The Petticoat Revolution was the name given by some contemporary newspapers to the December 5, 1916, municipal elections in Umatilla, Oregon, United States, in which seven women led secret campaigns to gain control of most town government offices. After successfully capturing the mayorship and a majority of council seats, the female-led administration implemented several infrastructure reforms with the intention of reversing the town's decline into disrepair.

==Background==
Women had received the right to vote in Oregon four years earlier, in 1912. Upset by the deteriorating condition of the town and lax law enforcement, Lola and Robert Merrick invited seven women to a card game at their house and encouraged them to run for office. They secretly spread word to others, while keeping their candidacies a secret even from their own husbands.

==Election==
Because turnout in the town's elections was typically low, and candidates were not required to declare their candidacy in advance, the women were able to capture the positions of mayor, treasurer, auditor, and all four of the six city council seats up for election. Laura Jane Stockton Starcher, wife of incumbent mayor E.E. Starcher, was elected mayor by a vote of 26–8, even as her husband only discovered that she was running on the afternoon of election day.

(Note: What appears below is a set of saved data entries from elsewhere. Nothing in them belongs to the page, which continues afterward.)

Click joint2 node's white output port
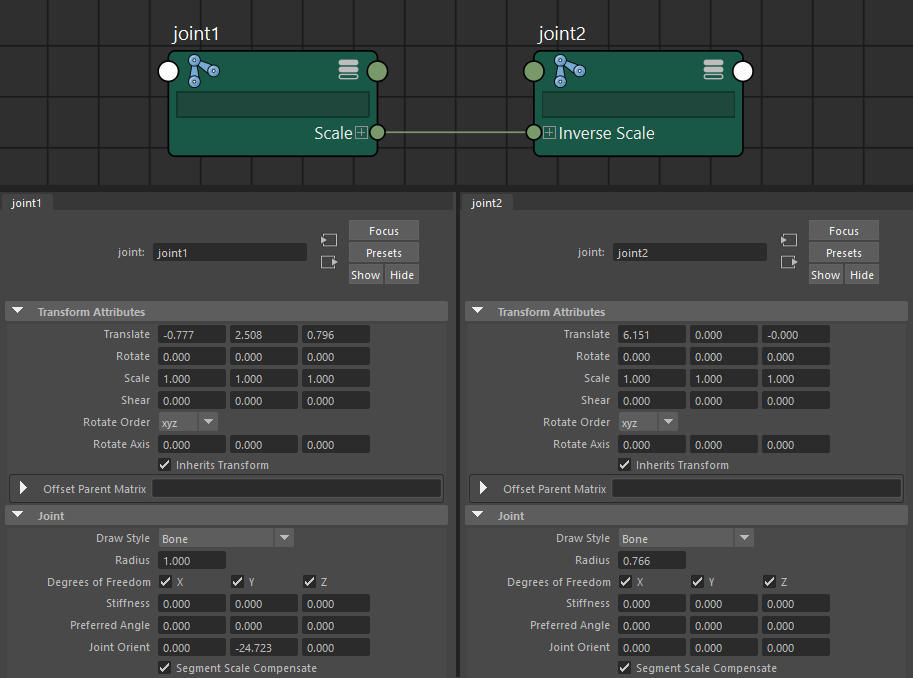This screenshot has height=678, width=913. click(x=742, y=72)
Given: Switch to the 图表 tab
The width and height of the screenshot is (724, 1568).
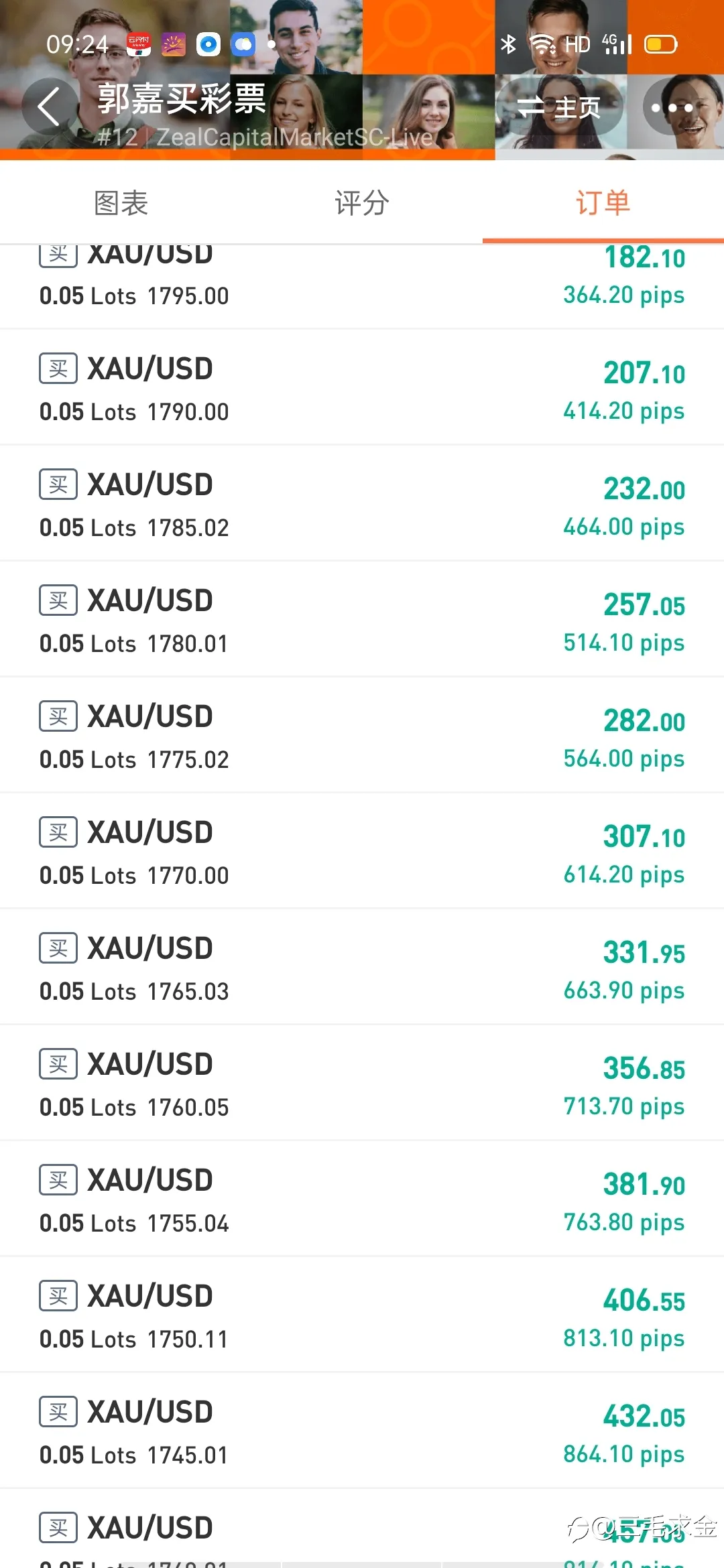Looking at the screenshot, I should (121, 203).
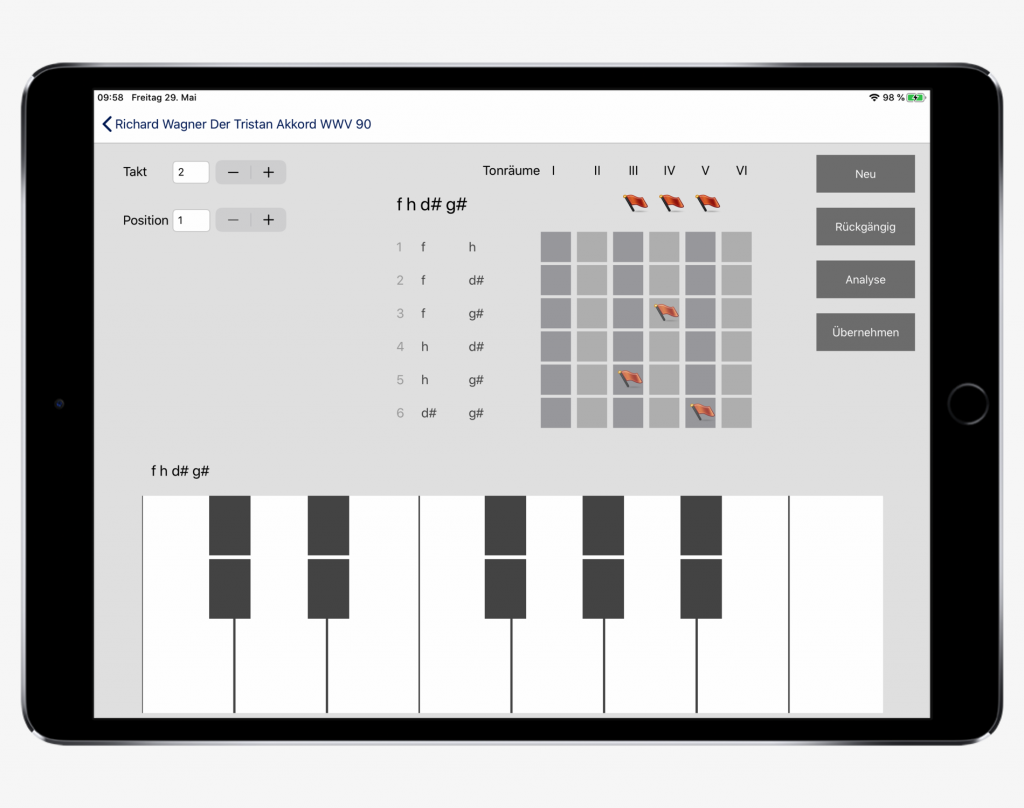Tap the flag icon under Tonraum IV header
1024x808 pixels.
coord(671,203)
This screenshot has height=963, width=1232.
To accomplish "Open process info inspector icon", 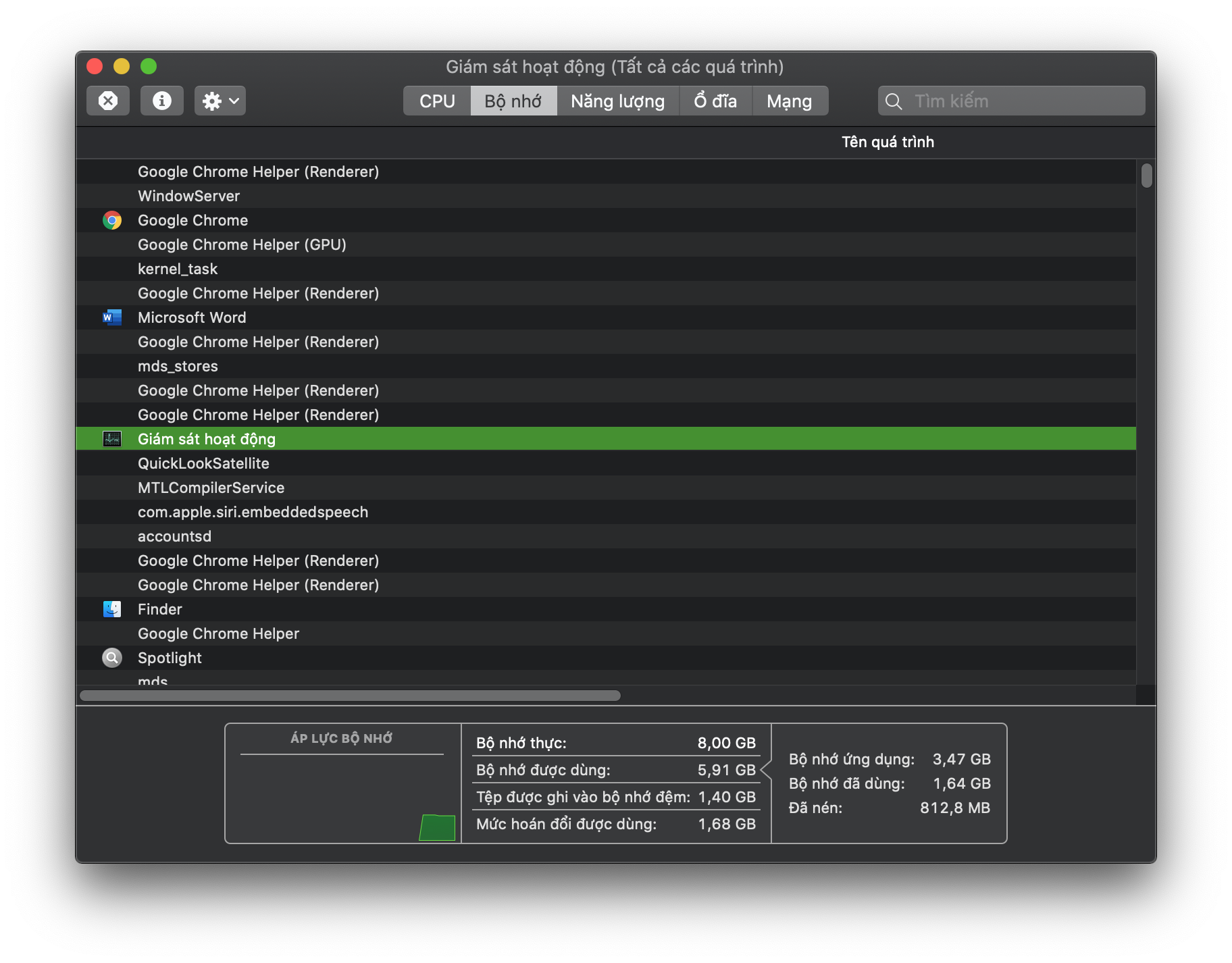I will (162, 101).
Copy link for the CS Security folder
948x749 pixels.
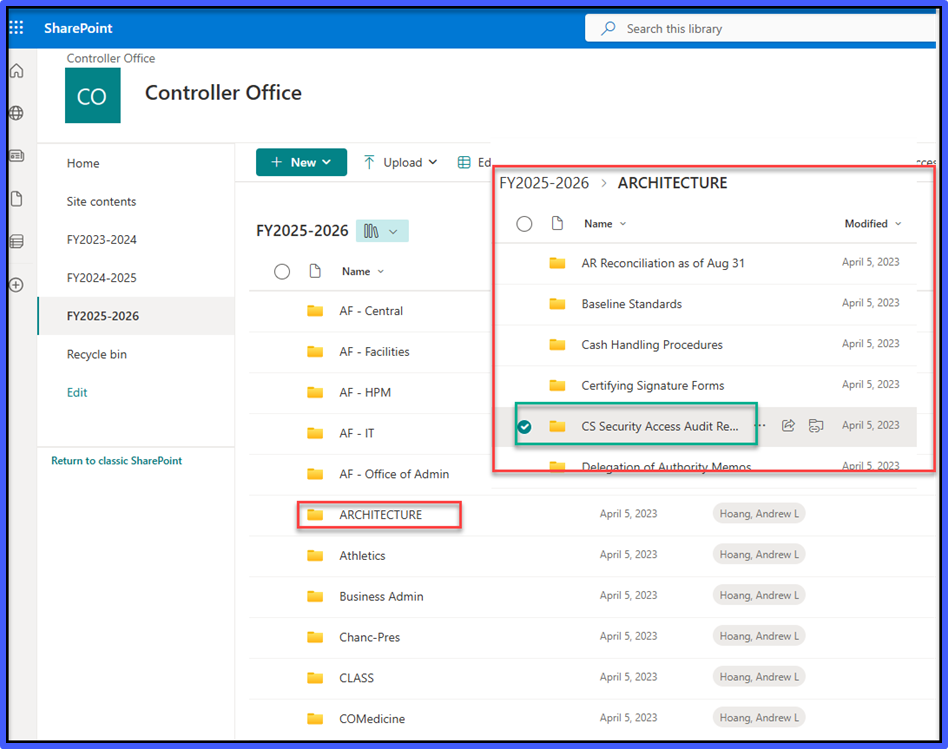point(816,425)
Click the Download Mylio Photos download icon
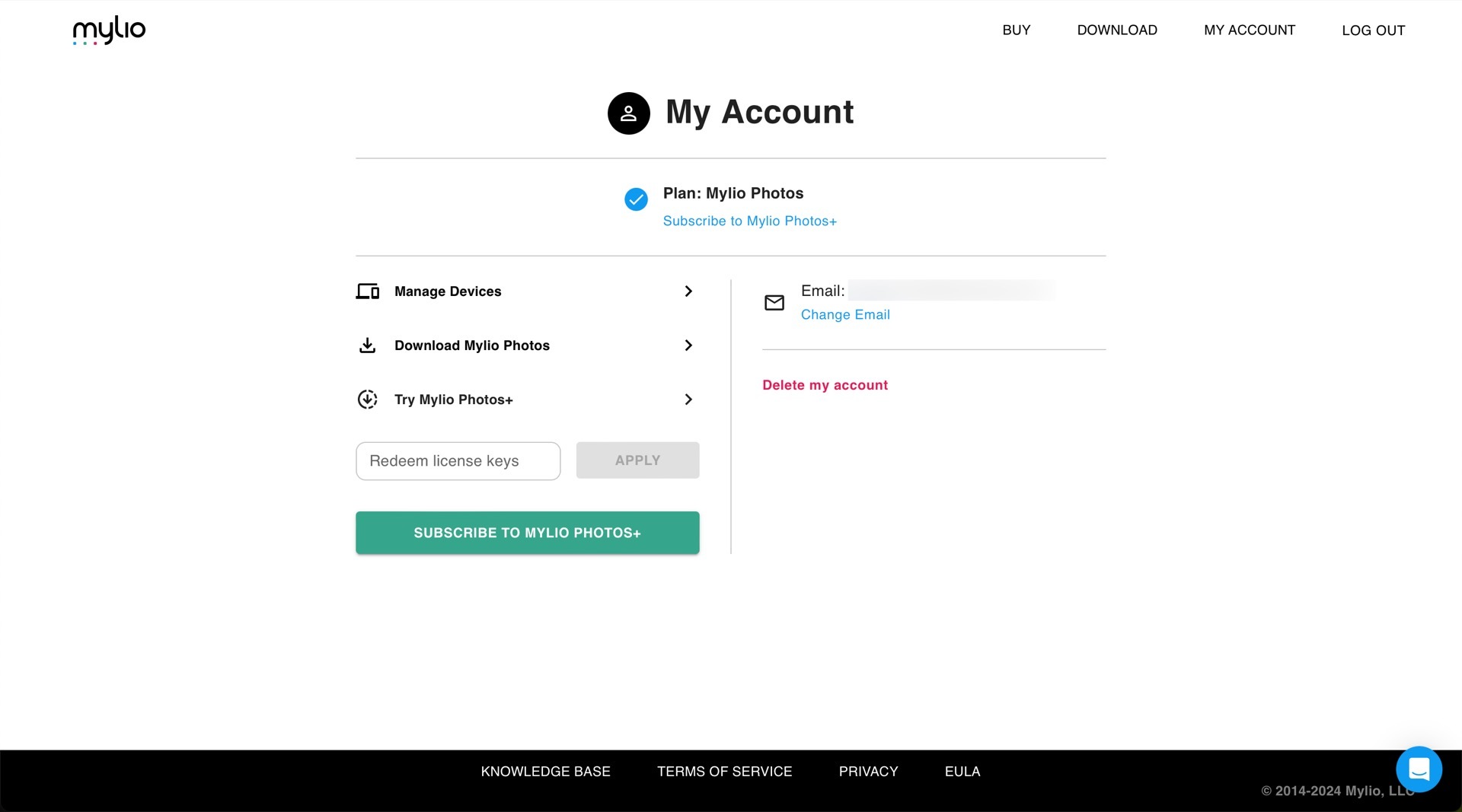The image size is (1462, 812). [368, 345]
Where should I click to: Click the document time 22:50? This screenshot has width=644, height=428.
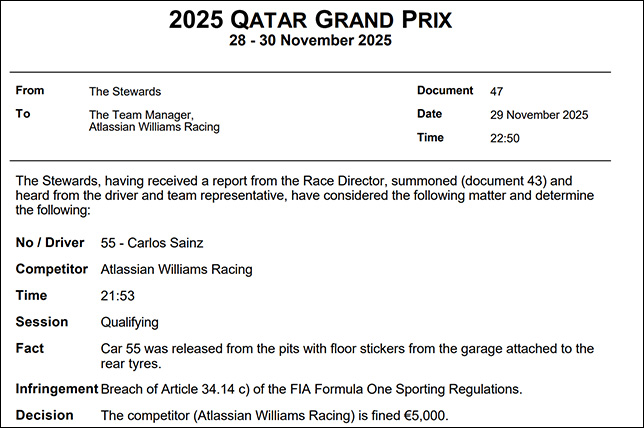505,139
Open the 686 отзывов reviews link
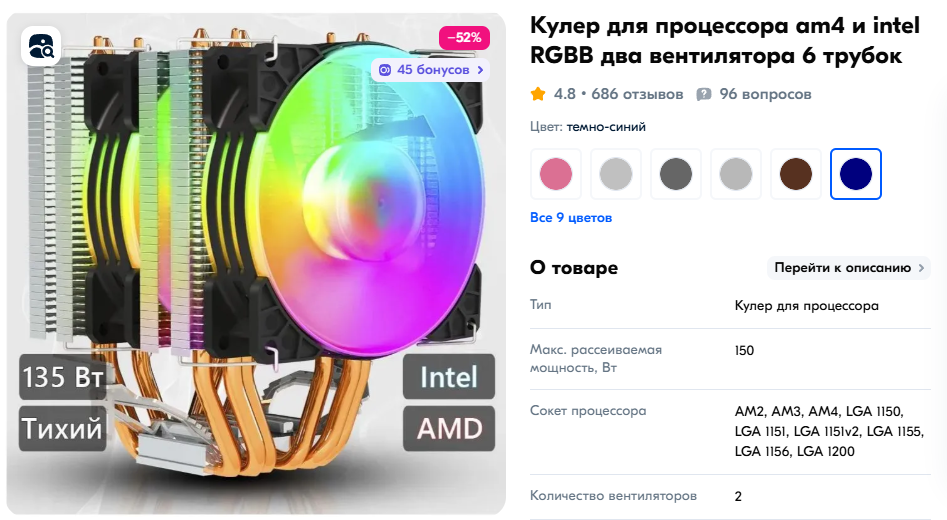Image resolution: width=947 pixels, height=520 pixels. point(637,94)
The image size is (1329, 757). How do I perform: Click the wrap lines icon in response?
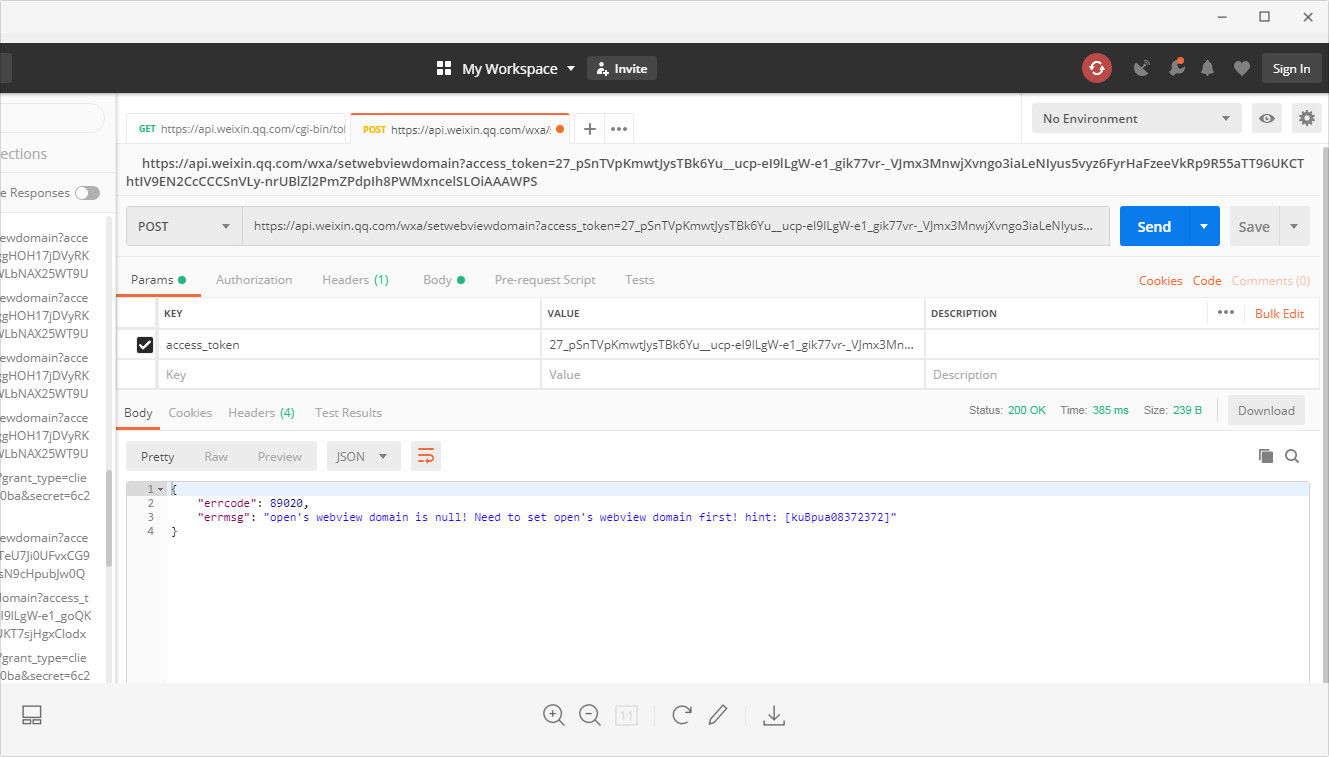click(x=426, y=456)
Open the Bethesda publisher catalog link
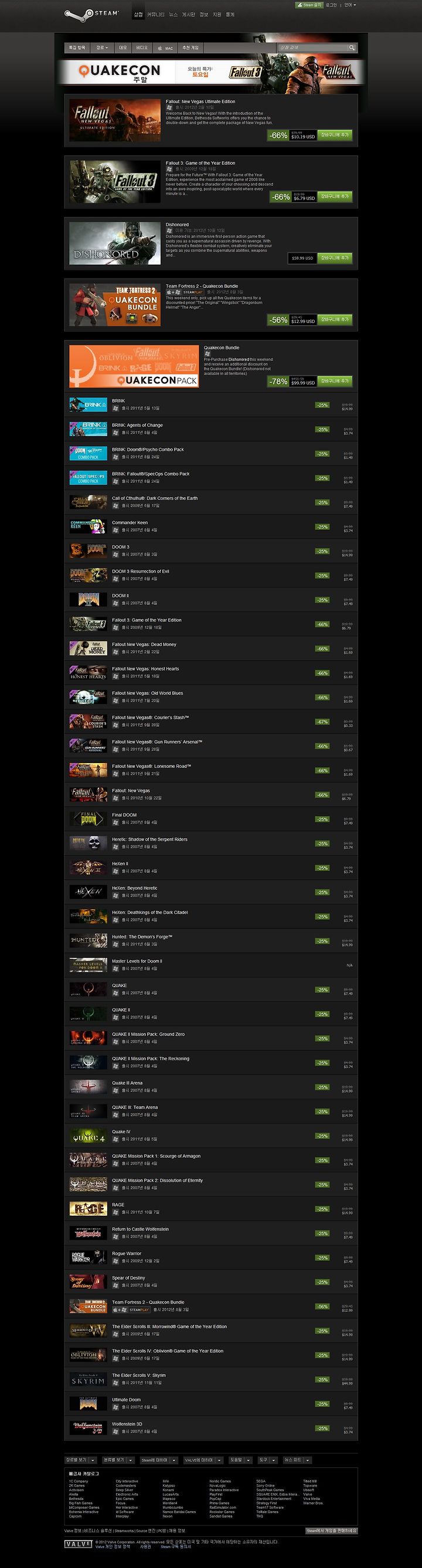Image resolution: width=422 pixels, height=1568 pixels. coord(76,1498)
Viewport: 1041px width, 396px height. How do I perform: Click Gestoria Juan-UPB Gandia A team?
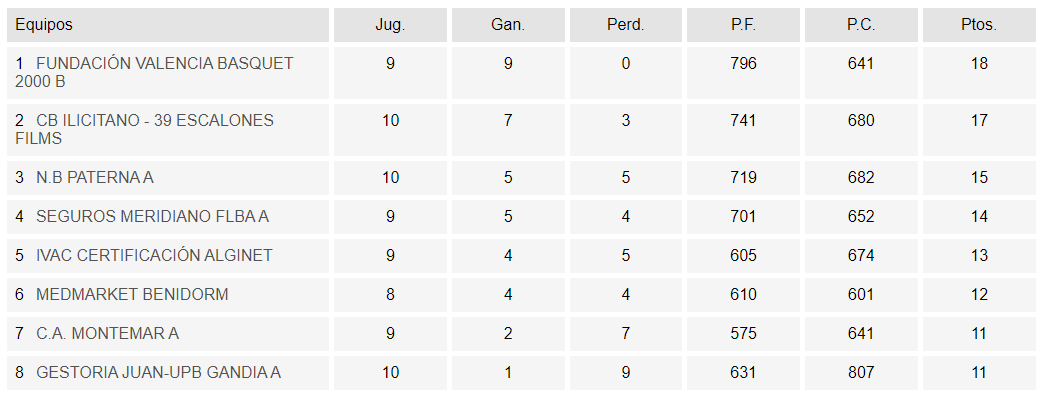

The newly elected women were:
- Mayor: Laura Stockton Starcher
- Treasurer: Lola Merrick
- Auditor: Betha Cherry
- Councilor: Florence Brownell
- Councilor: H.C. Means
- Councilor: Gladys Spinning
- Councilor: Stella Paulu

The election received national attention, including for Mayor Starcher's inaugural address, which was described by the New York Herald as a satirical speech "largely devoted to a skillful dissection of mere man’s foibles, weaknesses, faults, shortcomings, vices, general uselessness, and worthlessness."

==Administration==
The new administration took office in January 1917 and undertook several reforms aimed at cleaning up the town, opened a library, and appointed women to several law-enforcement posts.

Starcher served eight months before suffering a nervous breakdown, and leaving office. The city council appointed a new woman as mayor, H.T. Duncan, only for her to resign after a month, and then appointed the newly elected councilwoman Stella Paulu to serve the remainder of Starcher's original term. Paulu was reelected in her own right with about 80% of the vote in an open campaign in 1918 for a full two-year term.

==Legacy==
None of the women originally elected in 1916 sought reelection in 1920, and after the 1920 election all of the town's offices were again held by men. A similar secret campaign created an all-female city council in Yoncalla, Oregon, and replaced the unsuspecting mayor with his wife in 1920. In 1933, Bertha Cherry, who was elected auditor in 1916, successfully ran for Mayor of Umatilla.

The election is noted at a museum in Umatilla, and formed the basis for a 2004 children's book and a local play called "Operation Clean Sweep."